THE PROBLEM: From the first line to the last, copy the listing below word for word.

SOURCE INFORMATION:
◇ ◇ ◇ ◇ ◇

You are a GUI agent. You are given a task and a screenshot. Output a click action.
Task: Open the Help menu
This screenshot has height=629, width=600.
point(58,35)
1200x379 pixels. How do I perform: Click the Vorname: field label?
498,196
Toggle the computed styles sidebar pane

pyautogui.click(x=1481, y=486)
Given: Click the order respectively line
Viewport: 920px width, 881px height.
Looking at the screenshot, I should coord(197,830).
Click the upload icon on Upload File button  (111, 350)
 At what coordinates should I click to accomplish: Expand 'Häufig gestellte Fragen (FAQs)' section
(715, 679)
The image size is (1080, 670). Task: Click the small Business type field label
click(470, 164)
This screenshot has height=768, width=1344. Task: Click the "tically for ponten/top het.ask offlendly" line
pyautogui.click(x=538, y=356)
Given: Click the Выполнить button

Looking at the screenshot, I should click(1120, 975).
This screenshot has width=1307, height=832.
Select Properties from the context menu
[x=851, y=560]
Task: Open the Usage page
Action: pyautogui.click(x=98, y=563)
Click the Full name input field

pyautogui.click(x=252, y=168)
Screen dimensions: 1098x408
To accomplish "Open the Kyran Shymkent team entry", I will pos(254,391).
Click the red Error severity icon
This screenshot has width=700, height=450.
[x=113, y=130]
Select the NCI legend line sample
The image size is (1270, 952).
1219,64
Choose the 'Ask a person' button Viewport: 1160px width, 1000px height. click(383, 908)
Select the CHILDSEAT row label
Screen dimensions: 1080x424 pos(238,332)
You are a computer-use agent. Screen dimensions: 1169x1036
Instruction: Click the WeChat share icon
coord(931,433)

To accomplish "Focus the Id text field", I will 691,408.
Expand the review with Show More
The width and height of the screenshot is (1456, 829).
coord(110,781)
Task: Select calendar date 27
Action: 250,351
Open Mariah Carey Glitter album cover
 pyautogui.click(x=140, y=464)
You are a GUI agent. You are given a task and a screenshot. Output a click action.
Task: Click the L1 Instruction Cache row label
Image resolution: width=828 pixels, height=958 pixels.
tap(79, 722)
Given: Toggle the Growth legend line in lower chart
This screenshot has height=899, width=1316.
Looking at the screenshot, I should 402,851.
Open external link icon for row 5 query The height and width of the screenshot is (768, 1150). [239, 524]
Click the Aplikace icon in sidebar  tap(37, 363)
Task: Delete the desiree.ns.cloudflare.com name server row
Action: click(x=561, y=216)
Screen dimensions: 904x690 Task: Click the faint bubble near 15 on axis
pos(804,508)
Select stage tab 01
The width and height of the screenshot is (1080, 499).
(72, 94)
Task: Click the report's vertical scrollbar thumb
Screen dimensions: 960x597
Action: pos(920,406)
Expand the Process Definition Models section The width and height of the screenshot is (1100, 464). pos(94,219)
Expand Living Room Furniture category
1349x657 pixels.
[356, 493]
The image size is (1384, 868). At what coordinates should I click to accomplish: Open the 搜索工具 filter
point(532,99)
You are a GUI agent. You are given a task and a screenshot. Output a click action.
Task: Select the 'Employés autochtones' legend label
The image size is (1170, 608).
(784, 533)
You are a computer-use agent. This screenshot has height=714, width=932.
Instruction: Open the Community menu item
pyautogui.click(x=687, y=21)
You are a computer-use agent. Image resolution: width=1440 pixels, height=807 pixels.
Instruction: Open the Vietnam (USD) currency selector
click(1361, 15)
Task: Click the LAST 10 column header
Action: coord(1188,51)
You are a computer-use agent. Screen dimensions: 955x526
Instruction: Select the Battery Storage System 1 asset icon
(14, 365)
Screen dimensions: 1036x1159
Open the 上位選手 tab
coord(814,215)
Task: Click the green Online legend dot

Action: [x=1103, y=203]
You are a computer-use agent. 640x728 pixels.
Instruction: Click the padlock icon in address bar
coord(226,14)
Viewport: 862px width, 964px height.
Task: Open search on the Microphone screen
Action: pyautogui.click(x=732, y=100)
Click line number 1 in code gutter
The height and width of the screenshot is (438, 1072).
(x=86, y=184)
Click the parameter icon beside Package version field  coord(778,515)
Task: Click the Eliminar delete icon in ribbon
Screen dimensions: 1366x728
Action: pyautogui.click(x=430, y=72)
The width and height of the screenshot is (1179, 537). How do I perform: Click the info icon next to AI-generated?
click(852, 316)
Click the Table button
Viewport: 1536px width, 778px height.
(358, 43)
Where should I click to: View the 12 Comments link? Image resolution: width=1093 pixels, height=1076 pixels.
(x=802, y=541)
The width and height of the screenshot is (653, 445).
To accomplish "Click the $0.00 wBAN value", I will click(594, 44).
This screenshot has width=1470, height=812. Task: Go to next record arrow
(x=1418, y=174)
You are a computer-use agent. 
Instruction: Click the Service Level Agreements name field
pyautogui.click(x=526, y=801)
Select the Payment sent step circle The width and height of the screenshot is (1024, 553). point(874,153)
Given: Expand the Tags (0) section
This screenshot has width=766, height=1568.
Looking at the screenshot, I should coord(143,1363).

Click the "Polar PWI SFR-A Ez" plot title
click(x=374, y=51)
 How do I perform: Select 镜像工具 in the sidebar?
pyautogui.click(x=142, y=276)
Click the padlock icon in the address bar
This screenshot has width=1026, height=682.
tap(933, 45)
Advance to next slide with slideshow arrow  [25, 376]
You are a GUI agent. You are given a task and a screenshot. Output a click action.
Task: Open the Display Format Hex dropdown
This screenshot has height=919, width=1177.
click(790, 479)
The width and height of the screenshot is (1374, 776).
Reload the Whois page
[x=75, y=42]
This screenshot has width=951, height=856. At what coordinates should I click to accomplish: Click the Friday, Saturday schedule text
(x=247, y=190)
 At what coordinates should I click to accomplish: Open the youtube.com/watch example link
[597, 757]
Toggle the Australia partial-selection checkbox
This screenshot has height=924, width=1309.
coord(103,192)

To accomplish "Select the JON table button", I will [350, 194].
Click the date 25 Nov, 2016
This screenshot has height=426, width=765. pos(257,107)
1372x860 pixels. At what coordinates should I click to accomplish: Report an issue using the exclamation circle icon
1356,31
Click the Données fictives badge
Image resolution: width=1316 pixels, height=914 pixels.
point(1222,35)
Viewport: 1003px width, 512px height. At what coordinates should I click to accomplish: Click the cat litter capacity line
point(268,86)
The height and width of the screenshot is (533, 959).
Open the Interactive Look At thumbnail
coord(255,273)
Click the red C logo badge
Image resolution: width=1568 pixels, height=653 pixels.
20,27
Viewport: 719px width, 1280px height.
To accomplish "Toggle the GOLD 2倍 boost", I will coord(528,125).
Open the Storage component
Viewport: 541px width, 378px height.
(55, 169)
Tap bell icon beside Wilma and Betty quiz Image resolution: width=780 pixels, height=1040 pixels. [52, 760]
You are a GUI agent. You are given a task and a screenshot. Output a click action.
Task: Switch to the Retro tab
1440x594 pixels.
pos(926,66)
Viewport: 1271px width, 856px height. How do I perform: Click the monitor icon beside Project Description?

◇ ◇ ◇ ◇ ◇

ANSWER SPACE:
You are a GUI agent. You are given a task and a screenshot. Output a click action.
Task: Open the Help menu
This screenshot has height=629, width=600.
point(58,35)
1200x379 pixels. How do I perform: Click the Vorname: field label?
498,196
Toggle the computed styles sidebar pane

pyautogui.click(x=1481, y=486)
Given: Click the order respectively line
Viewport: 920px width, 881px height.
Looking at the screenshot, I should coord(197,830).
Click the upload icon on Upload File button  (111, 350)
 At what coordinates should I click to accomplish: Expand 'Häufig gestellte Fragen (FAQs)' section
(715, 679)
The image size is (1080, 670). Task: Click the small Business type field label
click(470, 164)
This screenshot has height=768, width=1344. Task: Click the "tically for ponten/top het.ask offlendly" line
pyautogui.click(x=538, y=356)
Given: Click the Выполнить button

Looking at the screenshot, I should click(1120, 975).
This screenshot has width=1307, height=832.
Select Properties from the context menu
[x=851, y=560]
Task: Open the Usage page
Action: pyautogui.click(x=98, y=563)
Click the Full name input field

pyautogui.click(x=252, y=168)
Screen dimensions: 1098x408
To accomplish "Open the Kyran Shymkent team entry", I will pos(254,391).
Click the red Error severity icon
This screenshot has width=700, height=450.
[x=113, y=130]
Select the NCI legend line sample
The image size is (1270, 952).
1219,64
Choose the 'Ask a person' button Viewport: 1160px width, 1000px height. click(383, 908)
Select the CHILDSEAT row label
Screen dimensions: 1080x424 pos(238,332)
You are a computer-use agent. Screen dimensions: 1169x1036
Instruction: Click the WeChat share icon
coord(931,433)

To accomplish "Focus the Id text field", I will 691,408.
Expand the review with Show More
The width and height of the screenshot is (1456, 829).
coord(110,781)
Task: Select calendar date 27
Action: 250,351
Open Mariah Carey Glitter album cover
 pyautogui.click(x=140, y=464)
You are a GUI agent. You are given a task and a screenshot. Output a click action.
Task: Click the L1 Instruction Cache row label
Image resolution: width=828 pixels, height=958 pixels.
tap(79, 722)
Given: Toggle the Growth legend line in lower chart
This screenshot has height=899, width=1316.
Looking at the screenshot, I should 402,851.
Open external link icon for row 5 query The height and width of the screenshot is (768, 1150). [239, 524]
Click the Aplikace icon in sidebar  tap(37, 363)
Task: Delete the desiree.ns.cloudflare.com name server row
Action: click(x=561, y=216)
Screen dimensions: 904x690 Task: Click the faint bubble near 15 on axis
pos(804,508)
Select stage tab 01
The width and height of the screenshot is (1080, 499).
(72, 94)
Task: Click the report's vertical scrollbar thumb
Screen dimensions: 960x597
Action: pos(920,406)
Expand the Process Definition Models section The width and height of the screenshot is (1100, 464). pos(94,219)
Expand Living Room Furniture category
1349x657 pixels.
[356, 493]
The image size is (1384, 868). At what coordinates should I click to accomplish: Open the 搜索工具 filter
point(532,99)
You are a GUI agent. You are given a task and a screenshot. Output a click action.
Task: Select the 'Employés autochtones' legend label
The image size is (1170, 608).
(784, 533)
You are a computer-use agent. This screenshot has height=714, width=932.
Instruction: Open the Community menu item
pyautogui.click(x=687, y=21)
You are a computer-use agent. Image resolution: width=1440 pixels, height=807 pixels.
Instruction: Open the Vietnam (USD) currency selector
click(1361, 15)
Task: Click the LAST 10 column header
Action: coord(1188,51)
You are a computer-use agent. Screen dimensions: 955x526
Instruction: Select the Battery Storage System 1 asset icon
(14, 365)
Screen dimensions: 1036x1159
Open the 上位選手 tab
coord(814,215)
Task: Click the green Online legend dot

Action: [x=1103, y=203]
You are a computer-use agent. 640x728 pixels.
Instruction: Click the padlock icon in address bar
coord(226,14)
Viewport: 862px width, 964px height.
Task: Open search on the Microphone screen
Action: pyautogui.click(x=732, y=100)
Click line number 1 in code gutter
The height and width of the screenshot is (438, 1072).
(x=86, y=184)
Click the parameter icon beside Package version field  coord(778,515)
Task: Click the Eliminar delete icon in ribbon
Screen dimensions: 1366x728
Action: pyautogui.click(x=430, y=72)
The width and height of the screenshot is (1179, 537). How do I perform: Click the info icon next to AI-generated?
click(852, 316)
Click the Table button
Viewport: 1536px width, 778px height.
(358, 43)
Where should I click to: View the 12 Comments link? Image resolution: width=1093 pixels, height=1076 pixels.
(x=802, y=541)
The width and height of the screenshot is (653, 445).
To accomplish "Click the $0.00 wBAN value", I will click(594, 44).
This screenshot has width=1470, height=812. Task: Go to next record arrow
(x=1418, y=174)
You are a computer-use agent. 
Instruction: Click the Service Level Agreements name field
pyautogui.click(x=526, y=801)
Select the Payment sent step circle The width and height of the screenshot is (1024, 553). point(874,153)
Given: Expand the Tags (0) section
This screenshot has width=766, height=1568.
Looking at the screenshot, I should coord(143,1363).

Click the "Polar PWI SFR-A Ez" plot title
click(x=374, y=51)
 How do I perform: Select 镜像工具 in the sidebar?
pyautogui.click(x=142, y=276)
Click the padlock icon in the address bar
This screenshot has width=1026, height=682.
tap(933, 45)
Advance to next slide with slideshow arrow  [25, 376]
You are a GUI agent. You are given a task and a screenshot. Output a click action.
Task: Open the Display Format Hex dropdown
This screenshot has height=919, width=1177.
click(790, 479)
The width and height of the screenshot is (1374, 776).
Reload the Whois page
[x=75, y=42]
This screenshot has width=951, height=856. At what coordinates should I click to accomplish: Click the Friday, Saturday schedule text
(x=247, y=190)
 At what coordinates should I click to accomplish: Open the youtube.com/watch example link
[597, 757]
Toggle the Australia partial-selection checkbox
This screenshot has height=924, width=1309.
coord(103,192)

To accomplish "Select the JON table button", I will [350, 194].
Click the date 25 Nov, 2016
This screenshot has height=426, width=765. pos(257,107)
1372x860 pixels. At what coordinates should I click to accomplish: Report an issue using the exclamation circle icon
1356,31
Click the Données fictives badge
Image resolution: width=1316 pixels, height=914 pixels.
point(1222,35)
Viewport: 1003px width, 512px height. At what coordinates should I click to accomplish: Click the cat litter capacity line
point(268,86)
The height and width of the screenshot is (533, 959).
Open the Interactive Look At thumbnail
coord(255,273)
Click the red C logo badge
Image resolution: width=1568 pixels, height=653 pixels.
20,27
Viewport: 719px width, 1280px height.
To accomplish "Toggle the GOLD 2倍 boost", I will coord(528,125).
Open the Storage component
Viewport: 541px width, 378px height.
(55, 169)
Tap bell icon beside Wilma and Betty quiz Image resolution: width=780 pixels, height=1040 pixels. [52, 760]
You are a GUI agent. You are given a task and a screenshot. Output a click action.
Task: Switch to the Retro tab
1440x594 pixels.
pos(926,66)
Viewport: 1271px width, 856px height. How do I perform: Click the monitor icon beside Project Description?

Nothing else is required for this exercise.